Interface element data
>> start
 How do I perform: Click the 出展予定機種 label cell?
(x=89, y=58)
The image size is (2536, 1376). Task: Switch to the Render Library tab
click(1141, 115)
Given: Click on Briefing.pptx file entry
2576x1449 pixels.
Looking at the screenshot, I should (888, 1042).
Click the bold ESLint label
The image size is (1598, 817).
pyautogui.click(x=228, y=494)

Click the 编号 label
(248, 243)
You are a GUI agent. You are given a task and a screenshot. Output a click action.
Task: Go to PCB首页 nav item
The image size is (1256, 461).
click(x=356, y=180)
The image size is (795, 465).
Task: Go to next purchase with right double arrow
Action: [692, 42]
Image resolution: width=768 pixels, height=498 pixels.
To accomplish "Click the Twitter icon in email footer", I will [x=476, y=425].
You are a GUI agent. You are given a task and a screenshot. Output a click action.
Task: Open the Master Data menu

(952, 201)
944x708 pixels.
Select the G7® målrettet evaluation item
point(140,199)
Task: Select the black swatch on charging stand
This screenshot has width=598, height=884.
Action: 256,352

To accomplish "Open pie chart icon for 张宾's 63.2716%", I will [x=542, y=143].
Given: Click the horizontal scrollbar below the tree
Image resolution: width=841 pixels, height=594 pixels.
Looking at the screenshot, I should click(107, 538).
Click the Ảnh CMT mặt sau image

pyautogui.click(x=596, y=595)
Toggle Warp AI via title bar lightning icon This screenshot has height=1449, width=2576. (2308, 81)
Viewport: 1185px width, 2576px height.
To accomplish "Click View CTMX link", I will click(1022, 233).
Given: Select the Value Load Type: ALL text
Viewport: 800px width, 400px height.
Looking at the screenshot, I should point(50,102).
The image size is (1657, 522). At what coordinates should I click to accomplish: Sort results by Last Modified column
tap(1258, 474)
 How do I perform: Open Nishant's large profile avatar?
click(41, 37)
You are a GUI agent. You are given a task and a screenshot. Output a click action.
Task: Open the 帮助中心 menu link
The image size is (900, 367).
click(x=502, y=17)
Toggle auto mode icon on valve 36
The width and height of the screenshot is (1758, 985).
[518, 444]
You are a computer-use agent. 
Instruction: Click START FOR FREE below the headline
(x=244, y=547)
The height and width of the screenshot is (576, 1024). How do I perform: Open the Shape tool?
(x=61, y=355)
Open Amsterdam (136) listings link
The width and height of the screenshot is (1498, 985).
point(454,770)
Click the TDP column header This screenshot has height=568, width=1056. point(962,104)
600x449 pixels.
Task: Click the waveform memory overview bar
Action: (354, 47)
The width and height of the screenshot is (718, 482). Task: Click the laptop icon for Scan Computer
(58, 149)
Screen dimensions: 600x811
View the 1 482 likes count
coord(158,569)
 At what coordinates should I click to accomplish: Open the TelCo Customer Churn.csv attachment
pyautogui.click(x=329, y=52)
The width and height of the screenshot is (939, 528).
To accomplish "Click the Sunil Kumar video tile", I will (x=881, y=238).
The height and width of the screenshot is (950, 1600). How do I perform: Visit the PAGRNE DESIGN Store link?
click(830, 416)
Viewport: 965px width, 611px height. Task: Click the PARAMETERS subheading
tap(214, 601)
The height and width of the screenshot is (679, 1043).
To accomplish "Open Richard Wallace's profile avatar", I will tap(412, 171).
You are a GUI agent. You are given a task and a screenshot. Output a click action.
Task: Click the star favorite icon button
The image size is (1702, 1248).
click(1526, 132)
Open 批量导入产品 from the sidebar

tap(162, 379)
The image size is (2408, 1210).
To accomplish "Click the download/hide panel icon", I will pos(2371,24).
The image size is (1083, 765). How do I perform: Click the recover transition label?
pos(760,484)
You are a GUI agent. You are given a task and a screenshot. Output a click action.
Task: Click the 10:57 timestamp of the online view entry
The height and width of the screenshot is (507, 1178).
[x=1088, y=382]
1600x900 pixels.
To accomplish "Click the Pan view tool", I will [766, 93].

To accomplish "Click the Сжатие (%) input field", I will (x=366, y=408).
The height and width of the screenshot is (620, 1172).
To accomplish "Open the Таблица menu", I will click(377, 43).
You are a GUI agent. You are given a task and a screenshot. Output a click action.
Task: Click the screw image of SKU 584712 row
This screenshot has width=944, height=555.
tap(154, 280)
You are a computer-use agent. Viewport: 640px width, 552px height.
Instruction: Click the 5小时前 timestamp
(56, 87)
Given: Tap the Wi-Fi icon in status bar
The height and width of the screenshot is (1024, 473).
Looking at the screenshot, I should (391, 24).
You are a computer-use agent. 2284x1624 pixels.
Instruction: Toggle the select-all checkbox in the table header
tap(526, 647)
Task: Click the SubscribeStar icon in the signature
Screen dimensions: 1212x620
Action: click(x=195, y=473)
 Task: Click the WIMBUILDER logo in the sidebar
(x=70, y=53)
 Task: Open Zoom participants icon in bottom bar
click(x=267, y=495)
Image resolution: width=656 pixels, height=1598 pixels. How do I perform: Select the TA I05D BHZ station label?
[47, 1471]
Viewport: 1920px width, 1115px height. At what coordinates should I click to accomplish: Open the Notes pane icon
>> end
▸ **Aim**
Please rescale everything from the line containing "Screen dimensions: 600x811" down to the line containing "will (x=881, y=238).", inclusive, and give all of those lines again with the requests unchanged. In the answers, multiply each click coordinate by 1.45 and round to whole numbers, with halves rounded up.

▸ **Answer for this exercise**
Screen dimensions: 600x811
View the 1 482 likes count
coord(229,825)
 At what coordinates should I click to accomplish: Open the TelCo Customer Churn.csv attachment
pyautogui.click(x=477, y=75)
The width and height of the screenshot is (939, 528).
To accomplish "Click the Sunil Kumar video tile", I will (x=1277, y=345).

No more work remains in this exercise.